No, not a meteorite. It hit her that she might know what hit her roof. So she went looking in her backyard. And found this:
Fascinating. Rocks that fall to Earth from way, way out in outer space look surprisingly like … rocks in my backyard. Maybe I live on another planet. I’ll get back to you on that.
Anyway, not only did Lisa find this otherwordly-looking specimen in her yard, but one of her neighbors climbed up on her roof and found this:
Remarkable. They don’t make houses in California that stand up during earthquakes, but they do build them strong enough to repel fallout crashlanding from another galaxy.
So, here is Webber, standing in her backyard, holding what she thinks is a midget meteorite and looking at what she knows is a dent in her shingles. Now what?
Exactly – good educated guess on your part. She contacted Peter Jenniskens, head of the CAMS (Cameras for Allsky Meteor Surveillance) project, which is jointly run by NASA and the SETI (Search for Extraterrestrial Intelligence) Institute. I mean, what else would she do?
Of course it also helped that the CAMS project put out a public call for information on possible meteorite sightings soon after the fireball.
“I wasn’t sure at first,” Jenniskens said after examining Webber’s rock. “The meteorite looks very unusual, because much of the fusion crust had come off.”
Yeah, I noticed that too.
But, fusion crust or no fusion crust, this rock ain’t fooling someone who heads up Allsky Meteor Surveillance. Jenniskens knows his space chunks and identified the rock as a meteorite. The stone, he reports, is dense and responds to a magnet, although scientists recommend not bringing magnets near suspected meteorites to avoid disrupting their natural magnetic fields.
No, I’m not making this up. I’m not that good.
So, Lisa’s happy, Jennisken’s happy, Lisa’s neighbor still is up on the roof and this planet has one more meteorite.

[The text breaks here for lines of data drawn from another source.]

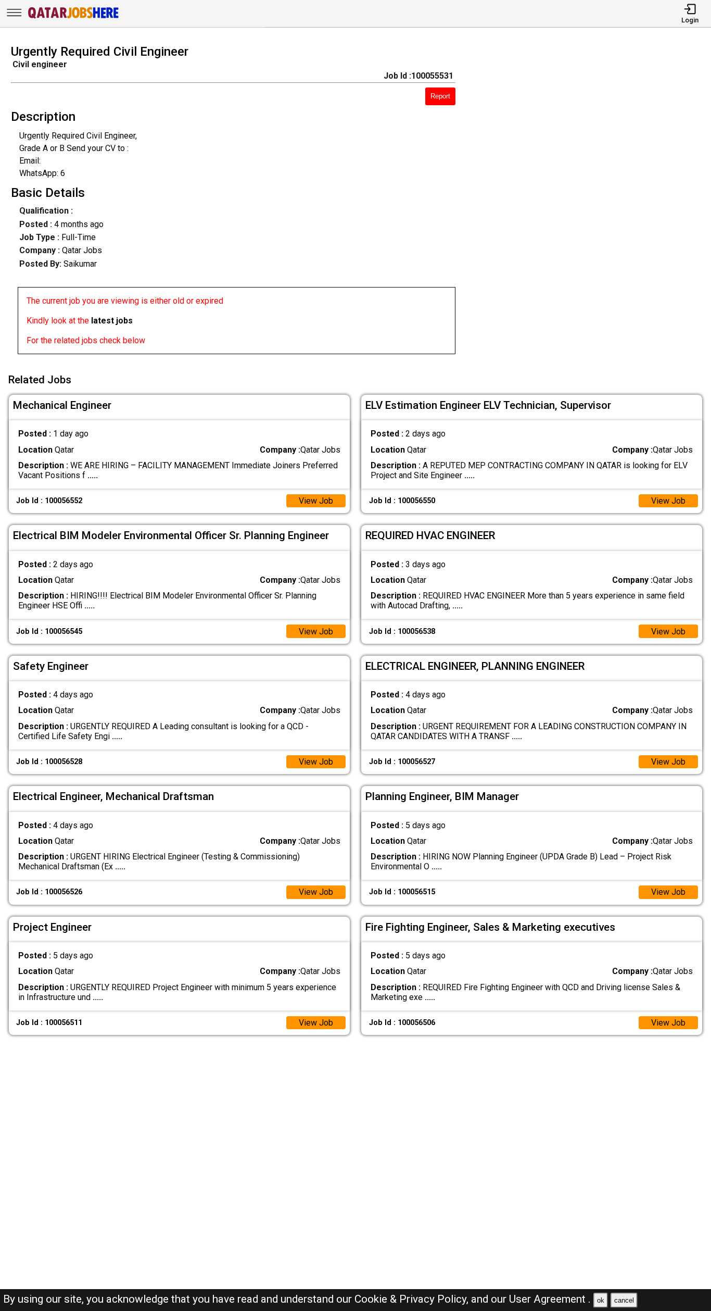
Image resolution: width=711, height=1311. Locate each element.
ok (600, 1300)
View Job (316, 501)
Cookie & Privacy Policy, (412, 1299)
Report (440, 96)
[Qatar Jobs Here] (73, 17)
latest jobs (112, 321)
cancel (624, 1300)
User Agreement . (550, 1299)
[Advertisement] (592, 203)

Meanwhile, on the dark side of the moon, idling in Park after passing over Earth after traveling here from another universe far, far away …
“Yes, Commander Utstitzagarv, what is it?”
“Ischak, I’m sitting here, watching the noon news on CNN (Celestial News Network) and what am I looking at right now?”
“Hmmmm … looks like a woman talking to a reporter, holding a rock.”
“Oh, not just any rock, Ischak. She says it’s a meteorite, that it fell out of the sky last night and hit her roof …”
“Wow, strange things sure do happen on Earth, hey sir?”
“Ischak, if I’ve told you once, I’ve told you a millennium times … DON’T FLUSH when we’re passing over inhabited planets!”
“I know sir, but it just seems so unsanitary to just leave it floating there …”
“Well, you do have a point there. It is kind of funny how these Earth people get so excited about our droppings. Not very intelligent beings, are they now? Say, how long has it been since we emptied the kitty litter, Ischak?”
“Oh, a couple of light years at least.”
“Great! What do you say we swing over their dark side tonight and give the dopes a meteor shower!”